Hayden Concert Review in Toronto

Posted in: Live Music by Michael Crumpton on February 26, 2008 | 4 Comments

A review of the Hayden performance at The Danforth Music Hall in Toronto on February.

Toronto singer-songwriter Paul Hayden Desser, who performs under the moniker Hayden, played to a sold-out crowd at the Danforth Music Hall on Tuesday evening in support of his latest studio effort In Field & Town. The night marked the end of his Canadian tour which included twenty-two dates in eighteen cities.
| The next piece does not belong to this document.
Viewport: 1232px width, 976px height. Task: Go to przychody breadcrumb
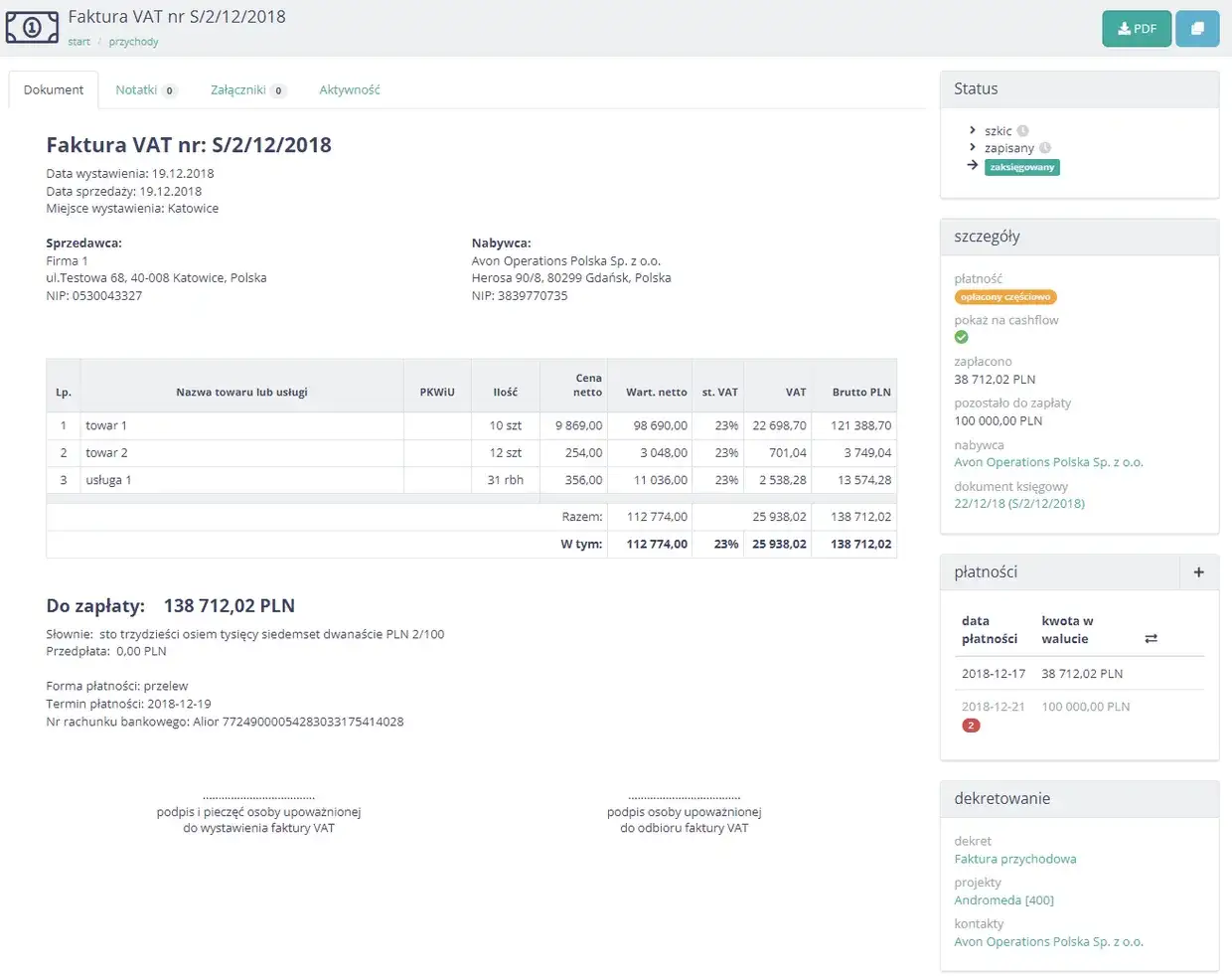[x=133, y=42]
There was something oddly appropriate about Hayden performing during one of the city’s most frigid evenings of the year. Perhaps it was the fact that nearly every article written about him makes reference to his often gloomy lyrical content, to which even he couldn’t resist commenting on, slyly suggesting that “when I read them it makes me depressed, it’s a vicious circle.” It is that very awkward, boyish charm and wittiness that had the crowd eagerly anticipating every seldom quip from the Thornhill, Ontario-born songster. Maybe it was even the lyrics from his beautifully vulnerable vignette Between Us to Hold, that made the blistering cold all the more appropriate, in which he sings about being stuck inside and teaching a girl to play his guitar while “our heater was shaking and the city was cold.”
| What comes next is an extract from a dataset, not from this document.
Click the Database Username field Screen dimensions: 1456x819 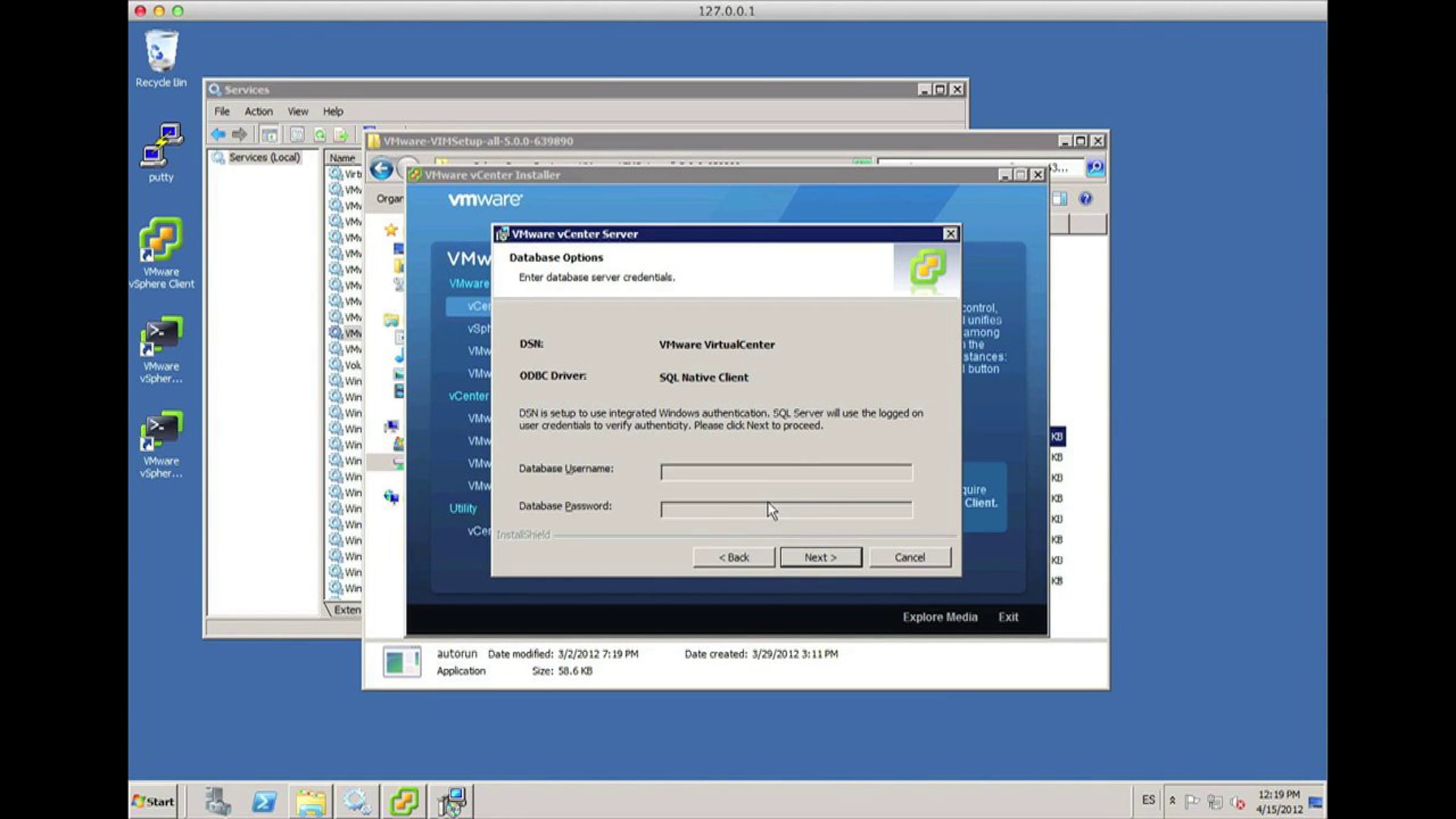click(x=786, y=472)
The Music hall provided a great atmosphere and the mostly twenty-something, 1,150-capacity crowd spent the majority of the show taking in the music with hushed attentiveness. Making for an even more intimate experience, Hayden opted to leave the boys from Cuff the Duke to attend their own musical endeavors and played the set mostly-solo, only inviting a player of the trumpet to join him on stage for a couple of songs. The venue was so quiet that when a pair of seemingly-intoxicated yahoos began the kind of catcalling more appropriate of say, fans at Kid Rock show, it didn’t take long before Hayden directly addressed them and requested that “If you want to say something stupid, go to the washroom and text-message it to yourself.” Needless to say, the cheering crowd whole-heartedly agreed with the notion. In such timely fashion, that only a higher-power could take credit for it, the silly little yelper’s were removed from the venue as Hayden performed Lonely Security Guard from his new record. Amen!

Hayden coasted through an impressive set list that effectively mixed-up the works of a thirteen-year career. He gracefully made the rounds from his acoustic guitar, to a beautiful-sounding piano and his electric guitar. Highlights of the night included a stunning deliverance of the ever-so-touching Stem, Damn this Feeling, Bad as They Seem, Home by Saturday Night, Trees Lounge, and a very toe-stomping, audience-approved performance of Dynamite Walls.

Hayden’s self-deprecating charm was evident right to the very end of the set as he left the stage for only a second during the crowds’ standing applause and calls for an encore, as if to suggest that he wasn’t quite sure just how long such a request would last for. Hayden-enthusiasts were treated to a post-set consisting of Weight of the World, the wonderful Where and When and Carried Away which he had to restart, chuckling and remarking that he was “rhythmically-challenged’ and that the audiences’ hand claps had thrown him off. Why would a reclusive and depressive homebody who prefers to work by himself know how to stay in time with an audience after all? A second try at Carried away managed a perfectly in-time and downright magnetic collaboration between audience and performer that was treasured by both.